- [EXERCISE OBJECTIVE]: Copy out the passage of the Templeton text below word for word, from "A post office" up to and including "Junior-Senior High School.".

- [TEXT SEGMENT]:
Templeton is an unincorporated community in Bolivar Township, Benton County, in the U.S. state of Indiana. As of the 2020 census, Templeton had a population of 75. It is part of the Lafayette, Indiana Metropolitan Statistical Area.

==History==
Templeton was laid out by Col. William J. Templeton and his wife Melissa on December 23, 1873, and contained 225 lots. Two railways, the Cleveland, Cincinnati, Chicago and St. Louis (the "Big Four") and the Lafayette, Muncie and Bloomington (the "Nickel Plate"), intersected at the site. Its first building was a shanty occupied by John Cosgrove, and was soon followed by the dwellings of Col. Templeton and others. The town gained it first grain elevator in 1874 and a tile factory in 1881 which operated two large, steam-powered kilns. By 1883 the town's businesses included David Lanham & Co. and Finch & Son (both purveyors of dry goods and groceries), Joseph Dehart's notions and butcher shop, John Rosa's grocery, Dr. C. W. Fall (physician and pharmacist), Jasper Bristow (physician) and the Railroad House.
Templeton's population numbered around 150 in the 1920s, at which time it also had a grain elevator, grade school and three or four stores.

A post office was established at Templeton in 1873, and remained in operation until it was discontinued in 1931.

==Geography==
Templeton is located at in Bolivar Township. It is surrounded by open farmland, with Big Pine Creek less than a mile to the southeast. U.S. Route 52 passes along the town's northeast side, and the Kankakee, Beaverville and Southern Railroad, which comes in from the east, splits into two lines that head west and northwest.

==Demographics==

Historical population
| Census | Pop. | Note | %± |
| 2020 | 75 |  | — |
U.S. Decennial Census

==Education==
It is in the Benton Community School Corporation. Its comprehensive high school is Benton Central Junior-Senior High School.

- [AVAILABLE DATA]:
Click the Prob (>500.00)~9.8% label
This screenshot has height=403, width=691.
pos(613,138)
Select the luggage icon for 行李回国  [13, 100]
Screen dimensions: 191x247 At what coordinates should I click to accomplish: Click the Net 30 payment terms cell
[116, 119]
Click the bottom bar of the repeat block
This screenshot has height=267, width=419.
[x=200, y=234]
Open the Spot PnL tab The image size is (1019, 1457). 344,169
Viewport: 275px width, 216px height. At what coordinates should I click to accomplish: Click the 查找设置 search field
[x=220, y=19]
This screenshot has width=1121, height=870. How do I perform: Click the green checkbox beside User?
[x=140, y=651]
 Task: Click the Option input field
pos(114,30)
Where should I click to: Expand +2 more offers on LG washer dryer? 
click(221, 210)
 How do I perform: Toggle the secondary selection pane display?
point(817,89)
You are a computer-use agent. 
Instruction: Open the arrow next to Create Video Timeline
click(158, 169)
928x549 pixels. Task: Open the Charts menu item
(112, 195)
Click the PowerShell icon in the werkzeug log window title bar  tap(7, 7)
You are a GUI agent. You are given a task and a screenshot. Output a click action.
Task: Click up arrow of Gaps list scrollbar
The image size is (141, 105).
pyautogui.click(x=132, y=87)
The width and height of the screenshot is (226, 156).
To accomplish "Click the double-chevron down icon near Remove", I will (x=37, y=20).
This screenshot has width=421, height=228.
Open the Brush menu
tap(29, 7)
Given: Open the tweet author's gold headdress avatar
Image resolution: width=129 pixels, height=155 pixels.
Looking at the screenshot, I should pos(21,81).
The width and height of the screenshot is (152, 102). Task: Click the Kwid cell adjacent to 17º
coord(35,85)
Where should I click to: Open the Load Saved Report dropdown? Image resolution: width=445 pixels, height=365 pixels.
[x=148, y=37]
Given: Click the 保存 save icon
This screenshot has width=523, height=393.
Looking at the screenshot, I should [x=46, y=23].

- [OUTPUT FOR THIS TASK]:
A post office was established at Templeton in 1873, and remained in operation until it was discontinued in 1931.

==Geography==
Templeton is located at in Bolivar Township. It is surrounded by open farmland, with Big Pine Creek less than a mile to the southeast. U.S. Route 52 passes along the town's northeast side, and the Kankakee, Beaverville and Southern Railroad, which comes in from the east, splits into two lines that head west and northwest.

==Demographics==

Historical population
| Census | Pop. | Note | %± |
| 2020 | 75 |  | — |
U.S. Decennial Census

==Education==
It is in the Benton Community School Corporation. Its comprehensive high school is Benton Central Junior-Senior High School.